Letícia Moraes, carioca de alma antiga com Sol em Capricórnio. Subiu ao palco vestida de branco, praticamente incorporada da mesma energia com que fez Bethânia da última vez que esta esteve em Portugal para, com o mesmo cariz profundo, visitar momentos icónicos da sua obra musical e invocar aqueles que foram os artistas que mais impactaram a sua carreira.

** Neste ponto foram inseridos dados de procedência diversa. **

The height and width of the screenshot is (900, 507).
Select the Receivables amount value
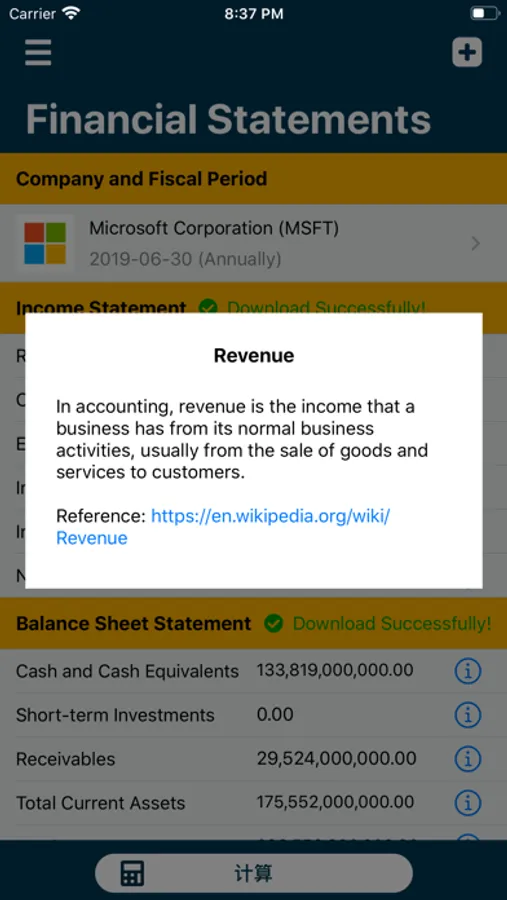[336, 758]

A tour com exibição do documentário Viver é um Frenesi, do realizador Marco Debellian, conta com datas em Portugal e Espanha, e anuncia-se já praticamente esgotada (corram para agarrar os últimos bilhetes onde quer que eles existam) — irá decorrer durante esta e a próxima semana, dias nos quais se fará sentir o primeiro eclipse do ano (motivo do qual até podíamos tornar explicação à sinergia que se fez sentir). O lugar criado neste novo formato de concerto serve de amostra do seu clima mais interior, manifestamente gritante e louvável pelo hedonismo e pelo luto transformado em vida. Durante o espetáculo, o M.Ou.Co. ouviu canções de alguns dos nomes mais importantes da música brasileira e (spoiler alert), se não tivesse encerrado com uma canção de Caetano Veloso (não digo qual é, vá), poderíamos dizer que a escolha mais pessoal da artista tinha sido feita de mãos dadas com referências femininas tão importantes na cultura pop. Desta forma, Letrux construiu dentro de uma das mais recentes salas de espetáculo do Porto um oásis de pura carne humana interligada por lugares que só a consciência pode atingir. Ora sentada ao piano, ora com Kelly a tocar piano, ou no colo de Arthur depois de um duo inédito, a telepatia sincrónica com que comunicavam tornaram as todas estas partilhas possíveis e imaginárias. Este lugar familiar que nos é apresentado é desde cedo anunciado: “a gente já esteve aqui” — o começo do espetáculo fez-se um serão fractal onde o caos organiza o necessário para voltarmos ao mesmo lugar de sempre.

Dentro de alguns dos covers que Letrux escolheu fazer durante o concerto, aquele que esclarece toda a ligação da artista com o seu misticismo próprio foi de Marina Lima que, pouco depois da interpretação de Fiona Apple, surgiu para celebrar a morte da sua prima – acontecida há dois portais atrás. Relacionado com a importância de Viver é um Frenesi, prometido antes — porém desenvolvido depois — do confinamento, a imaculada teimosia capricorniana traz neste documentário um confronto entre o presente e o passado, iluminados pelo deslumbre do que pode vir — quantos de nós sabiam que, além de toda a sua carreira, existia uma Clowndia guardada em Letícia?

Durante o filme assistido no Cinema Trindade um dia depois, a artista contempla as gravações de vídeo feitas pelo seu tio durante a sua adolescência, e mergulha por dentro daquilo que poderá ter sido a sua primeira experiência com o luto numa idade tão fértil como a juventude. Numa homenagem prestada à prima Marina, Letrux conta-nos como foi crescer em São Pedro da Aldeia, ao lado de alguém tão determinante para a sua construção pessoal como artista e, depois da sua perda, como a sua maior inspiração. Desta forma, vemos ser desconstruído por completo o afastamento daquilo que é artista – divindade – humano, unindo por completo quem está diante de si, seja em que formato for. Há segredos que ficam por contar mas, ainda assim, no Sábado sentimos que conhecíamos um lado intangível de Letícia Moraes.

Apesar destas descrições poderem provocar a sensação de que o concerto e documentário foram absolutamente perfeitos e incorrigíveis, em palco Letrux teve alguns problemas técnicos e, infelizmente, contou com vários comentários por parte do público que podiam ter trazido alguma amargura ao clima. É fundamental reconhecermos a exposição de um artista que opta por um formato intimista, e é essencial respeitar o pequeno limite que irá sempre existir. Claro está que a sua força não sofreu abalos sísmicos e, acarinhada por um público que gritou letra a letra em cada tema, todos estes momentos partilhados foram um esplendor de magnetismo.